**Records to use**

----------------------------------------

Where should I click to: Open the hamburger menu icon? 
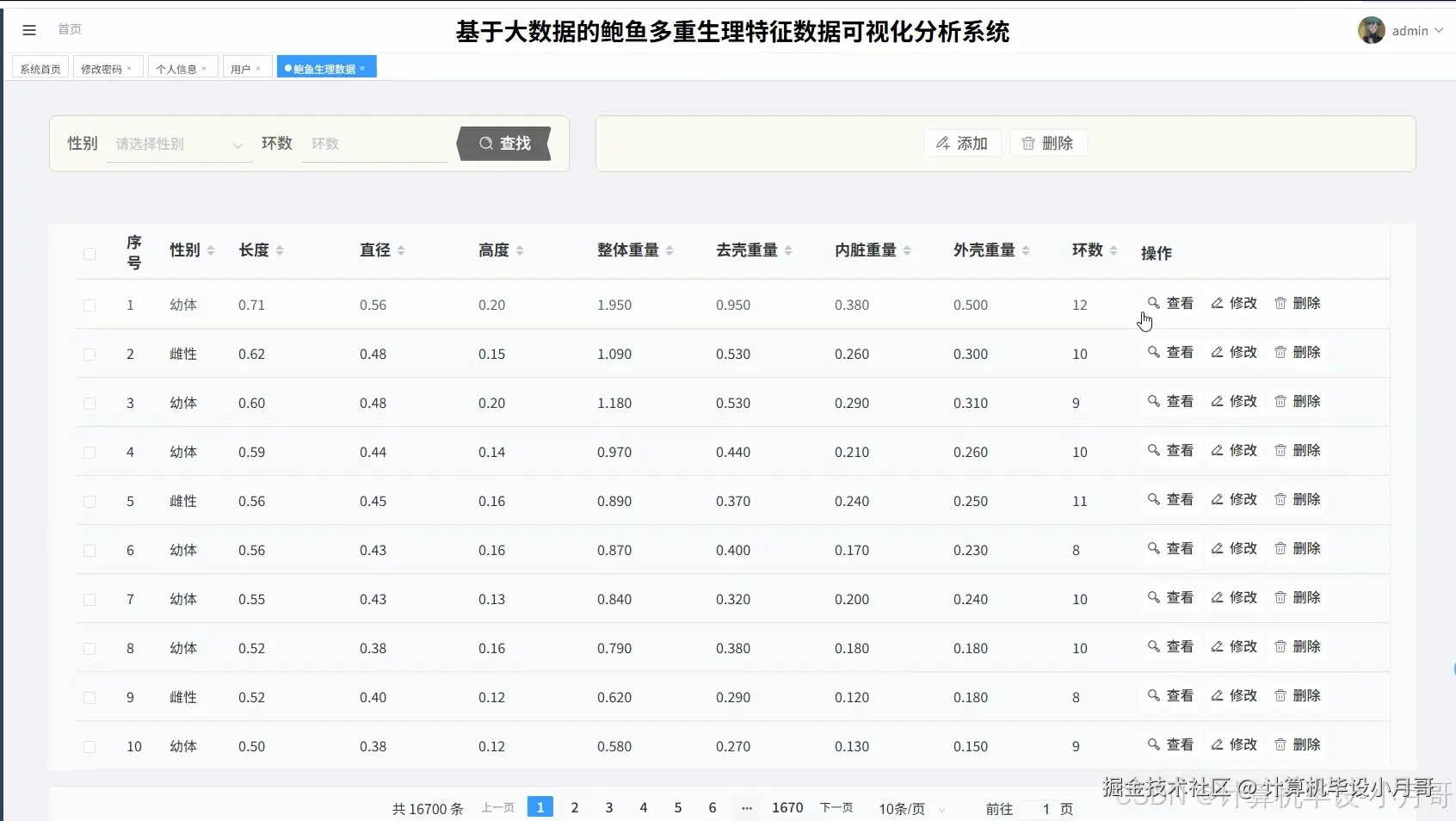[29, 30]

----------------------------------------

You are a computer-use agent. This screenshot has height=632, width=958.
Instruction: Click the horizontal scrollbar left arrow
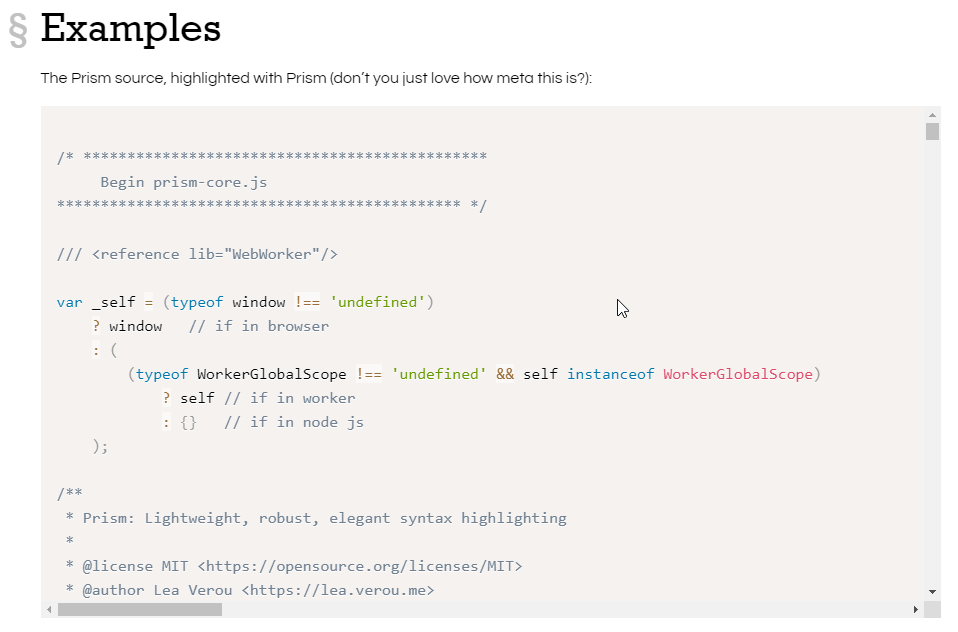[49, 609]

----------------------------------------

**Task**
Please show every line of the data above that contains the word "Open", copying each line in full.

**Reply to the task**
Where should I click to: Open the hamburger menu icon? 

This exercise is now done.